**Extrait du document**
---

Comme Jean Daniel, l’historien Benjamin Stora est né en Algérie. L’homme aux filiations variées était nourri de ses liens avec son pays natal, en particulier pendant la guerre d’indépendance, que le journaliste a couvert avec exigence et courage.
«J’avais une très belle relation avec lui. Au sujet de la guerre d’Algérie, on partageait les mêmes points de vue, sur la décolonisation, sur Albert Camus et les déchirements des Européens d’Algérie. Il a été extrêmement clairvoyant à l’époque. Il était conscient que l’indépendance politique de l’Algérie, absolument nécessaire, ne conduirait pas nécessairement à la démocratie, c’était son leitmotiv.

---

**Enregistrements fournis**
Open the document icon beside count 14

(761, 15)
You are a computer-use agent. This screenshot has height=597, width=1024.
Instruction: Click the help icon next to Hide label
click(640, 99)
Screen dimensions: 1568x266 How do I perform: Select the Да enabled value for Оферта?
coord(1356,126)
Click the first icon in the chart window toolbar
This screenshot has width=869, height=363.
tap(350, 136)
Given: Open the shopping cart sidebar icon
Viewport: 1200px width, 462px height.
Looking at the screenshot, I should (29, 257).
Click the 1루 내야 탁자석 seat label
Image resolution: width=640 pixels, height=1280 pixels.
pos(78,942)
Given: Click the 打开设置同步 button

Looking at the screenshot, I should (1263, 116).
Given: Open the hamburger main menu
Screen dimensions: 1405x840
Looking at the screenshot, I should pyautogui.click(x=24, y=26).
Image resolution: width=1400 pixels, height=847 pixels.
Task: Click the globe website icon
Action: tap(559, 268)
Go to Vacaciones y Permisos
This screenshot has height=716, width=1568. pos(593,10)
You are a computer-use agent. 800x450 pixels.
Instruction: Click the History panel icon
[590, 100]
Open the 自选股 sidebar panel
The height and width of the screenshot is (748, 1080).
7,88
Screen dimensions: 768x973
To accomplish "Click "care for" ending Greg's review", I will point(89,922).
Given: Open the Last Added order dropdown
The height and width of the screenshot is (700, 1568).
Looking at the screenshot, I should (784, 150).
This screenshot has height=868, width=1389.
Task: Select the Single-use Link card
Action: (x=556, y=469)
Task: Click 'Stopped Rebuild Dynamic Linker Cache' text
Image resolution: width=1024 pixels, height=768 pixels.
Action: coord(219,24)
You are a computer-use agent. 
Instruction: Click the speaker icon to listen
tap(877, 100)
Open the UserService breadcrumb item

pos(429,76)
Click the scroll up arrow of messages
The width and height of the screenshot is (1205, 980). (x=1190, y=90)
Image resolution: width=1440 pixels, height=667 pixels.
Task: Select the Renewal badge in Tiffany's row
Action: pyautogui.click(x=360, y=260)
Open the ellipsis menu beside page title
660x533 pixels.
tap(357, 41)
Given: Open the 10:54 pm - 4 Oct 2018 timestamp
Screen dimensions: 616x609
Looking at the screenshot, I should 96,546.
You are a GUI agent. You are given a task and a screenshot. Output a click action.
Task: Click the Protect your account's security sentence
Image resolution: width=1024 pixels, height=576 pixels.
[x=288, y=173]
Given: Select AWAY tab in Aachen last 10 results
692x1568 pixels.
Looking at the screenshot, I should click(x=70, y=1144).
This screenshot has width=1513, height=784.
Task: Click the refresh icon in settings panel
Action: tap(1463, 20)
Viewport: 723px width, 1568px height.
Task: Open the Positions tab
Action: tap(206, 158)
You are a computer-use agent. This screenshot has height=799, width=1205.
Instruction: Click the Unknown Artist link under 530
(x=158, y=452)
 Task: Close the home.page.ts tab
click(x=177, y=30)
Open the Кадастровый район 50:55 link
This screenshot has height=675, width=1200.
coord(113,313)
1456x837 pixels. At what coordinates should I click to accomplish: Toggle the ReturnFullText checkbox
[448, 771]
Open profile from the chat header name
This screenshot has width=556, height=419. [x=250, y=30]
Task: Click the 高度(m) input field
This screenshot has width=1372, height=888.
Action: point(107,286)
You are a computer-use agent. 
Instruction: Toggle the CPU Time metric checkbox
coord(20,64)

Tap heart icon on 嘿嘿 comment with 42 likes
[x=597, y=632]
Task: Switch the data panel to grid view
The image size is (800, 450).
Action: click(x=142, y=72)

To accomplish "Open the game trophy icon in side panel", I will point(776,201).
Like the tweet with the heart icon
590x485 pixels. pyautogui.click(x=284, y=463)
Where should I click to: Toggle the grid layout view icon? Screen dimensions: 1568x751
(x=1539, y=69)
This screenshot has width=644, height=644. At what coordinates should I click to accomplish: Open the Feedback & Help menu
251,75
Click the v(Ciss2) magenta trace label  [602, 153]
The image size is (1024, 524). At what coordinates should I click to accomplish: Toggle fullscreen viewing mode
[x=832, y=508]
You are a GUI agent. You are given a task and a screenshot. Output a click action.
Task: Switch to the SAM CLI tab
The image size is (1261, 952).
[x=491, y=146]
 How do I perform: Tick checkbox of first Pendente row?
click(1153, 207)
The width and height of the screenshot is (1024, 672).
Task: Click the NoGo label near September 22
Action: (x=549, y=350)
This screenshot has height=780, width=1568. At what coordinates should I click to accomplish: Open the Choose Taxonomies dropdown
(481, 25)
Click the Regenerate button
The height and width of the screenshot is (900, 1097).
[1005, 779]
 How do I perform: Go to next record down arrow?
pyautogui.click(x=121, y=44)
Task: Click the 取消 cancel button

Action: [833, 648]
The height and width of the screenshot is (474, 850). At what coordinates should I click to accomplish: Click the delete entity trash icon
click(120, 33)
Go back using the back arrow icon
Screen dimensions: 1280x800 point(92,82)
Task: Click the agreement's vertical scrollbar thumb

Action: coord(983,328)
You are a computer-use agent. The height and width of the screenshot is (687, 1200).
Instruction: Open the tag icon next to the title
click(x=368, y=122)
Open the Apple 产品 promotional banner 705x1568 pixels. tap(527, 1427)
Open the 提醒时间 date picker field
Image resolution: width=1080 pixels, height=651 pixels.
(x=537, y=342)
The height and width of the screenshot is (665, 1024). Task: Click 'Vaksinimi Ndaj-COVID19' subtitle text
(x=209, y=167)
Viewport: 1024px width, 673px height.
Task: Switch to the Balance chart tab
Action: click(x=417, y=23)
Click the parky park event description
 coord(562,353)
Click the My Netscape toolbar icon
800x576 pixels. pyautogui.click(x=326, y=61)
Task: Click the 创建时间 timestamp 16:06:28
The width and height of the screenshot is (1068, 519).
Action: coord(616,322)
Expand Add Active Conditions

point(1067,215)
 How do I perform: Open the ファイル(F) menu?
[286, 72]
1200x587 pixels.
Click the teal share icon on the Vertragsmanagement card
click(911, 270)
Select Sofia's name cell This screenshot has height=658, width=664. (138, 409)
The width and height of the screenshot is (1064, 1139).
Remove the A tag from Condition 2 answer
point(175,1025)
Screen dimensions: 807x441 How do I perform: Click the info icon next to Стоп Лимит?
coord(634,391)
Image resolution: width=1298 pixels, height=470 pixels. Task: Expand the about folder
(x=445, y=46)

---

**Questions d'étude**
- 1) D'après l'extrait sur Jean Daniel, dans quel pays l'historien Benjamin Stora est-il né ?
- 2) Prolongez l'extrait sur Jean Daniel à partir de sa dernière phrase.
Les enregistrements ne sont d'aucune utilité ici.

**Réponses par numéro**
- 1) En Algérie.

- 2)
«Les Algériens le considèrent comme un personnage important de leur histoire parce qu’il s’est engagé pour l’indépendance de l’Algérie. On a oublié, aujourd’hui, que les intellectuels français qui s’étaient engagés en faveur de l’indépendance étaient très peu nombreux. Les "porteurs de valises", c’était minuscule ! Claude Lanzmann a bien raconté comment il était dur pour eux, à l’époque, de marcher dans les rues, de se faire insulter tout le temps, d’être menacés de mort. Les Algériens n’ont pas oublié ceux qu’ils appellent toujours "les amis de l’Algérie".
«Jean Daniel essayait de trouver un point d’équilibre, en permanence. Il avait le même souci pour la question du conflit israélo-palestinien. Bien sûr, il se faisait prendre à partie par les deux camps, qui eux voulaient la guerre. Il a subi ça, très violemment, de la part des partisans de l’Algérie française, mais aussi de la part des nationalistes algériens intransigeants, qui ne voulaient pas entendre parler de la France, alors que lui soutenait qu’il existait une part française dans l’histoire algérienne et une part algérienne dans l’histoire française.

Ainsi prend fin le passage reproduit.